*** Begin section ***
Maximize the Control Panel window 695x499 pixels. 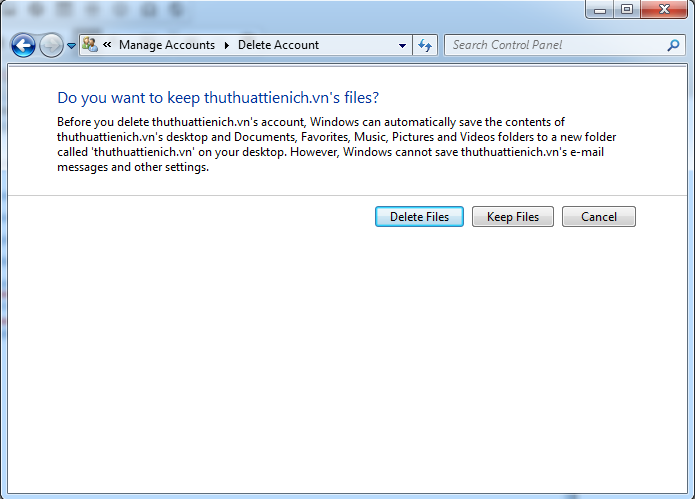(x=627, y=10)
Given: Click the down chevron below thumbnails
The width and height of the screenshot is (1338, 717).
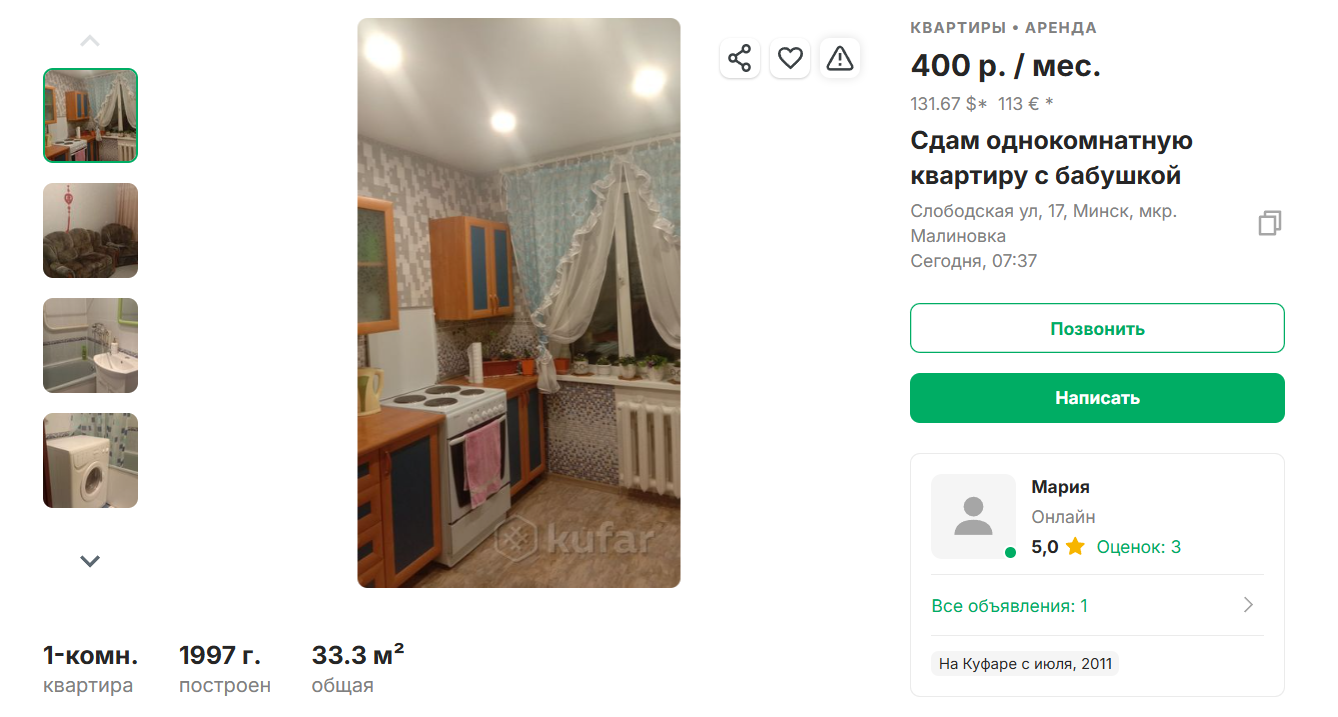Looking at the screenshot, I should [90, 561].
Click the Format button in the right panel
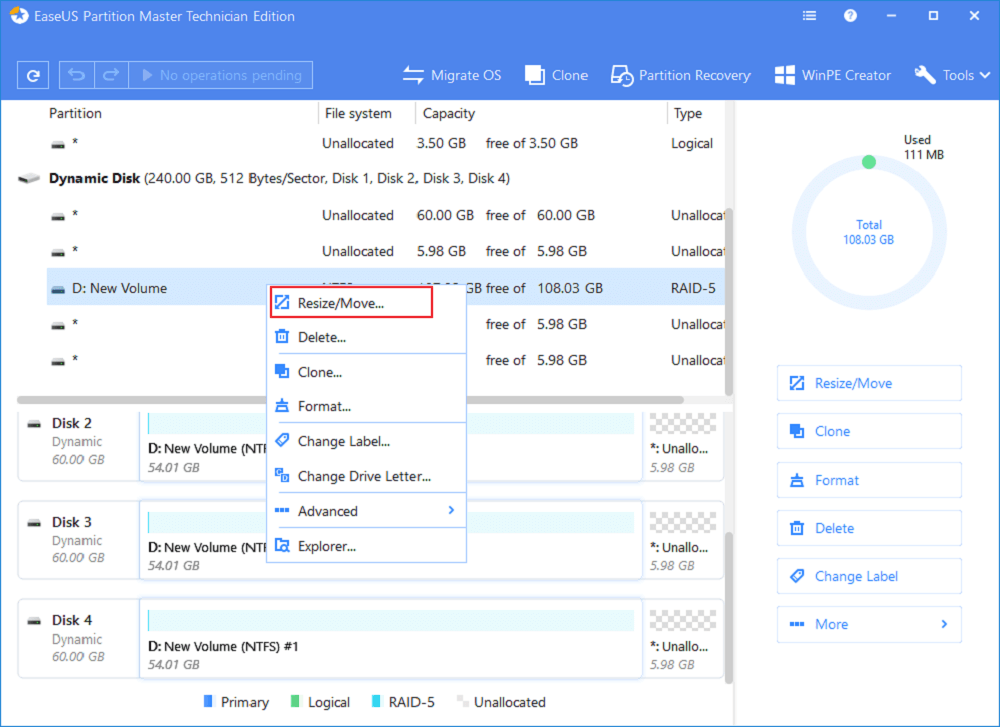The height and width of the screenshot is (727, 1000). [868, 480]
*** End section ***
▸ TRY IT: The required answer is the lines from the one that contains "Given: Click the" through the last line of the records, restated word for word, with every picture dropped.

▸ SOLUTION FOR THIS TASK:
Given: Click the down chevron below thumbnails
The width and height of the screenshot is (1338, 717).
Looking at the screenshot, I should [90, 561].
Click the Format button in the right panel
The height and width of the screenshot is (727, 1000). [868, 480]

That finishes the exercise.